Ces données historiques ne sont pas anodines pour mieux appréhender l'aspect de critique politique et sociale du manga.
Donc, Garai est un prêtre Japonais et il éprouve un désir amoureux, du désir sexuel pour un monstre qui commet crimes, atrocités et meurtres sans frémir. Ce monstre qui nous est présenté comme étant Michio Yuki est un employé de bureau modèle qui commet de terribles méfaits. A rebours de ce qu'annoncent certains synopsis du manga, il n'a pas un dédoublement de personnalité où il serait gentil au boulot et méchant en-dehors du boulot, il s'agit de dissimulation. Il viole, il tue, parfois des enfants, il fait miroiter l'espoir de survivre à des gens qu'il abat ensuite, il envoie des bouts de cadavres à des pères de famille ou viole et tue leur fille pour ensuite salir leur image dans la presse, etc. Ce Michio Yuki se grime parfaitement en femme et il imite aussi à la perfection les voix de certaines d'entre elles qu'il a choisies pour proies de façon à faire croire qu'elles sont encore en vie. Il joue inévitablement sur deux tableaux et séduit les femmes aussi bien que les hommes, pratiquant donc une vie bisexuelle. C'est un manipulateur qui se rit de l'amour qu'on lui porte, y compris de celui du père Garaï, même si un attachement plus fort semble les relier entre eux.
Ce que nous apprenons dans le second chapitre, c'est l'origine sinistre de leur liaison. Adolescent, le père Garaï était un voyou qui martyrisait les gens avec sa bande. Sur une île de l'archipel d'Okinawa, il se retrouve seul dans une grotte avec un enfant souffre-douleur ingénu à attendre son groupe qui ne revient pas et là Garai avoue au garçon qu'il est trop mignon, qu'il regrette que ce ne soit pas une fille, et il passe à l'acte pédophile, lui le futur prêtre.
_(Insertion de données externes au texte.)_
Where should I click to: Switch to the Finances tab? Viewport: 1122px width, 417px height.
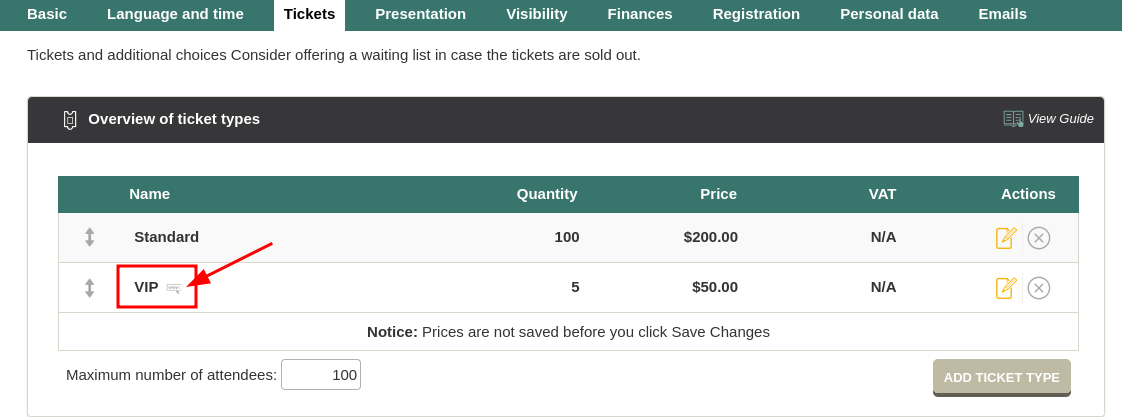pyautogui.click(x=640, y=14)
Mais, comme les autres ne reviennent pas, ils sortent de la grotte et découvrent que tout le monde sur l'île est mort. Soudain, Michio Yuki est pris de nausée, les deux survivants s'éclipsent. Les nausées reviennent de temps en temps à Yuki, il a des gémissements soudains parfois selon ses collègues de boulot, il peut être emmenée en urgence à l'hôpital pour un malaise, donc le manga accrédite bien l'idée que l'intoxication est responsable de son état moral dépravé.
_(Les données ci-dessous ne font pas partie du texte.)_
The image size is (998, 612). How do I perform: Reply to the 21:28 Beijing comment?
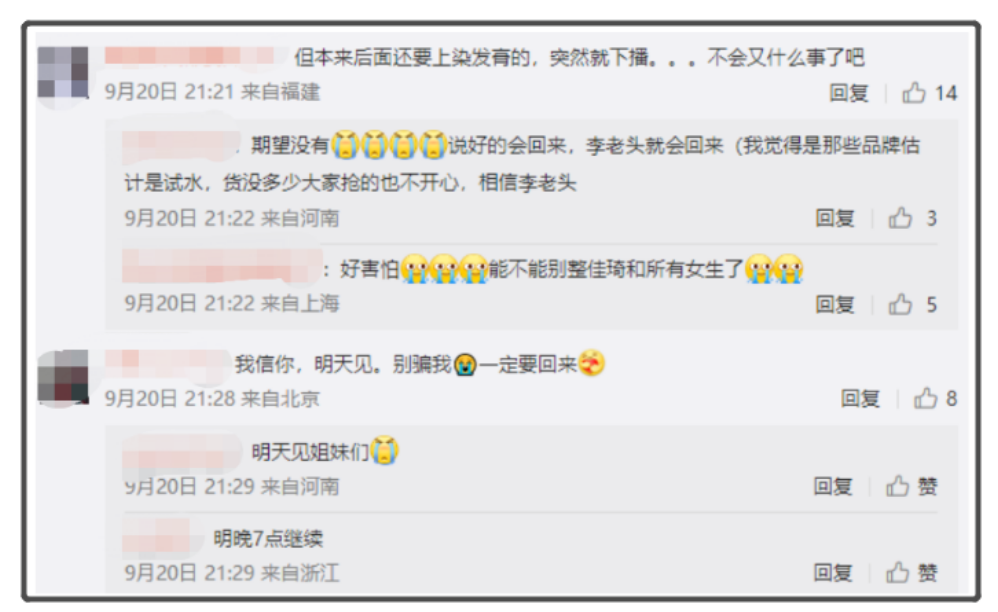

Rescapés, nos deux personnages savent qu'il y a eu une fuite d'un gaz mortel, le MW, qu'il faut prononcer Mu et qui donne son titre au manga, MW pouvant faire penser malgré tout à d'autres aspects comme l'ambivalence de la morale, un M retourné en miroir en W, comme l'inversion sexuelle avec le glissement du M de Man au W de Woman, car même si le titre désigne le gaz on peut l'exploiter à plusieurs niveaux. Or, personne ne va jamais parler du drame qui a eu lieu, rien dans la presse. Ils l'ont compris, l'affaire a été étouffée. Le problème, c'est que si Garaï semble commencer une rédemption, passer de voyou à prêtre catholique après avoir aidé Yuki à s'échapper de cette île, le petit Yuki si ingénu a été touché au cerveau par le gaz, et il est devenu depuis cette date un personnage pervers qui n'a aucune émotion humaine, aucun sentiment, aucun respect des autres et de leurs vies.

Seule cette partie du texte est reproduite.